Traditional rhetorical theory usually sees authorship as something that comes from a human being. But when we treat authorship as coming only from individual people, we risk overlooking the ways technologies, platforms, and systems shape what gets written, shared, and believed. Students who are taught to focus only on a human author’s intention may struggle to recognize how algorithms influence visibility, how tools shape expression, or how AI affects credibility. 

But ambient rhetoric invites us to rethink authorship and agency. Rather than locating meaning in individual authors, it emphasizes how communication emerges through networks of people, technologies, and systems. This approach is useful because it asks us to recognize that humans have always worked within ecological environments or networks of people, tools, and systems that shape how meaning is created and shared. Our ideas and expressions are shaped by the tools and the environments they create, not just by individual thought alone.

From this perspective, communication is material: it involves our bodies, our actions, and the technologies and systems we use to interact with each other. In other words, meaning does not come from people alone. When we make something, authorship is not the work of a single person rather it emerges from a network of humans, machines, and systems all working together. This perspective does not take authorship or creativity away from people, but it does place it within a larger network of influence. This shift is pedagogically important because it trains students to be attentive not just to what a text says, but to how it comes into being, how it circulates, and how nonhuman actors affect judgment and meaning.

Likewise, media literacy is important. In an age of ambient AI people need skills to recognize how the infosphere shapes the decisions they make and the views they hold. Research consistently shows that media literacy equips individuals with critical thinking skills that help them distinguish credible information from misinformation (Machete & Turpin, 2020; Voitovych et al., 2025). Educational tools and programs aimed at building these competencies, such as apps like Twella, are so valuable because they provide structured practice in evaluating online information and fostering analytical skills that traditional instruction alone may not fully address (Twella, n.d.).   

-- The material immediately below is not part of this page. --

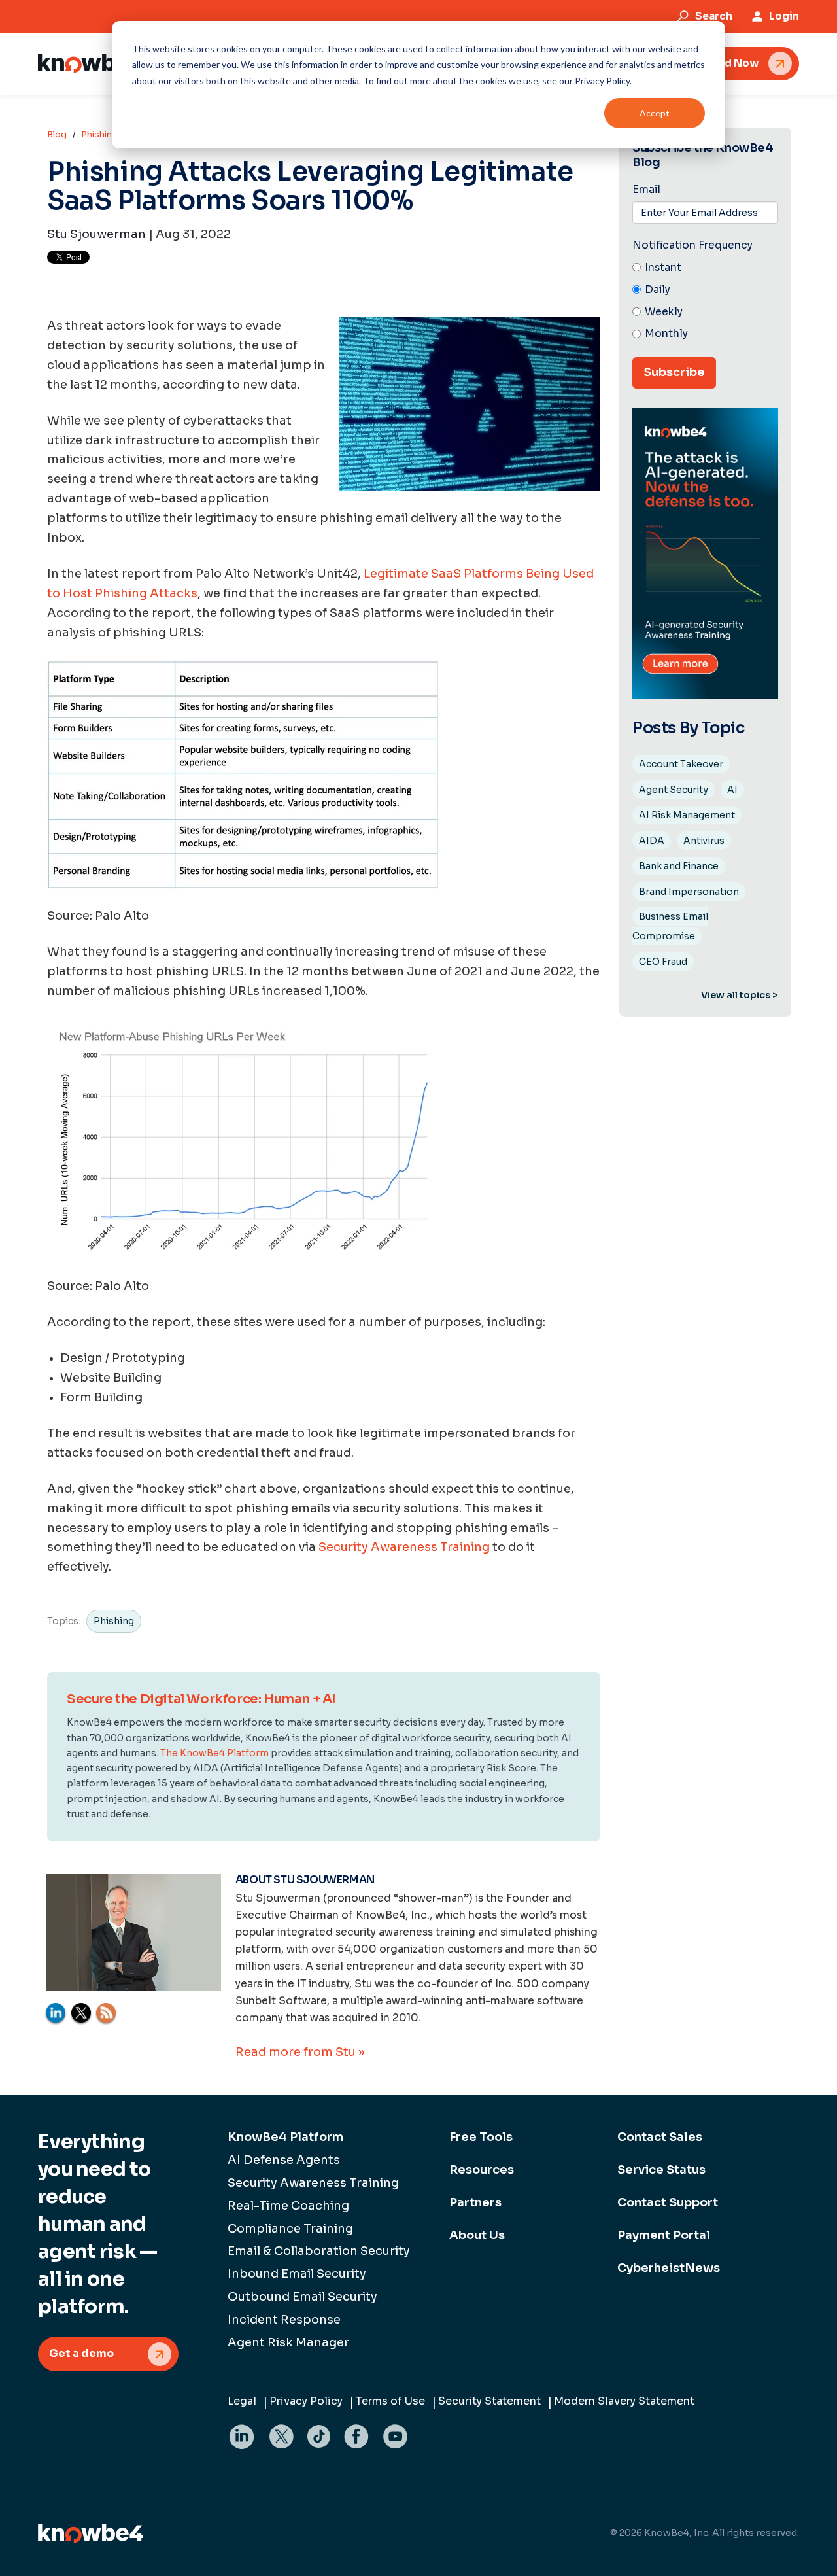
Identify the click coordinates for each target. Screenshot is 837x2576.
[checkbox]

At the same time, media literacy is essential, like Ponce argues. Understanding how AI systems generate, prioritize, and frame information is now essential for evaluating credibility in digital environments (Ng et al., 2021). Algorithmic manipulation shapes both the content users encounter and how they interpret authority and authenticity, making traditional media literacy insufficient on its own. Targeted literacy interventions are necessary and can improve individuals’ ability to distinguish reliable information from misleading content, reinforcing the importance of education that explicitly addresses AI-mediated communication (Guess et al., 2020).

Media literacy, AI literacy, rhetoric and material communication theory show that the challenges posed by ambient AI are not simply about the presence of machine-generated content, but about a broader transformation of the environment itself. In these environments, authorship is no longer singular or stable, credibility must be continually negotiated, and meaning emerges through networks of humans, technologies, and platforms rather than from individual intention alone. Responding to ambient AI requires an ecological way of thinking, one that attends to systems, relationships, and material conditions and that prepares each of us to communicate thoughtfully within the complex environments that now shape everyday life.